■ GOAL
Rewrite the records with each "screenshot" changed to "capture" and all other text left as it is. Omit the pictures from your answer.

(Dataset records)
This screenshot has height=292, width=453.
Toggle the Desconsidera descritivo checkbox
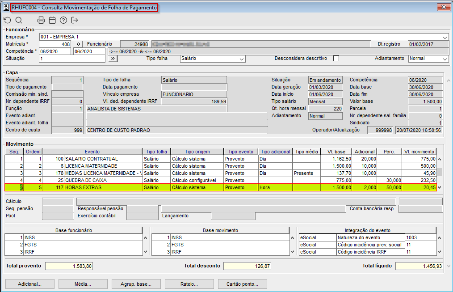coord(336,59)
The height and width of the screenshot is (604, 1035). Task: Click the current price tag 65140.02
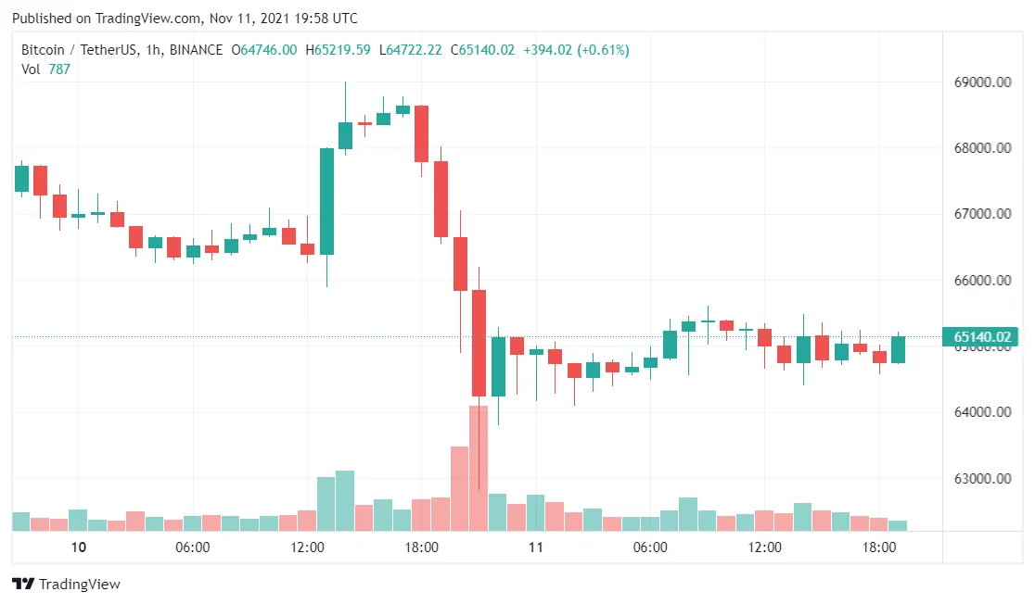981,337
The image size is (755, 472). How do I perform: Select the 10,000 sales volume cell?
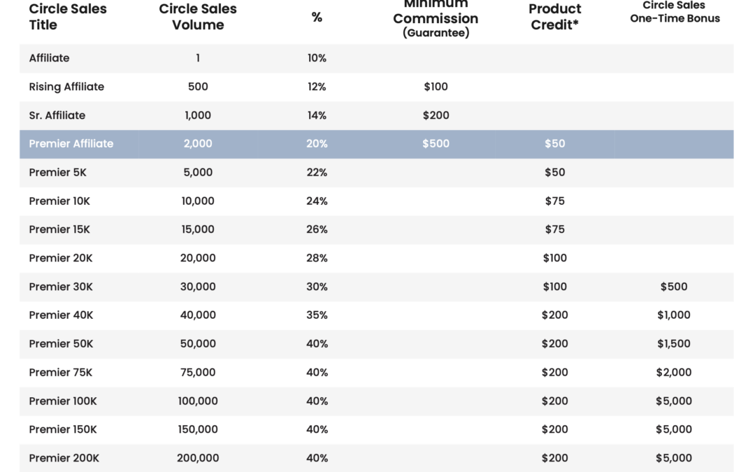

■ WRITTEN REPLY
This capture has height=292, width=453.
Toggle the Desconsidera descritivo checkbox
coord(336,59)
The height and width of the capture is (604, 1035). Task: Click the current price tag 65140.02
981,337
The image size is (755, 472). How do I perform: Select the 10,000 sales volume cell?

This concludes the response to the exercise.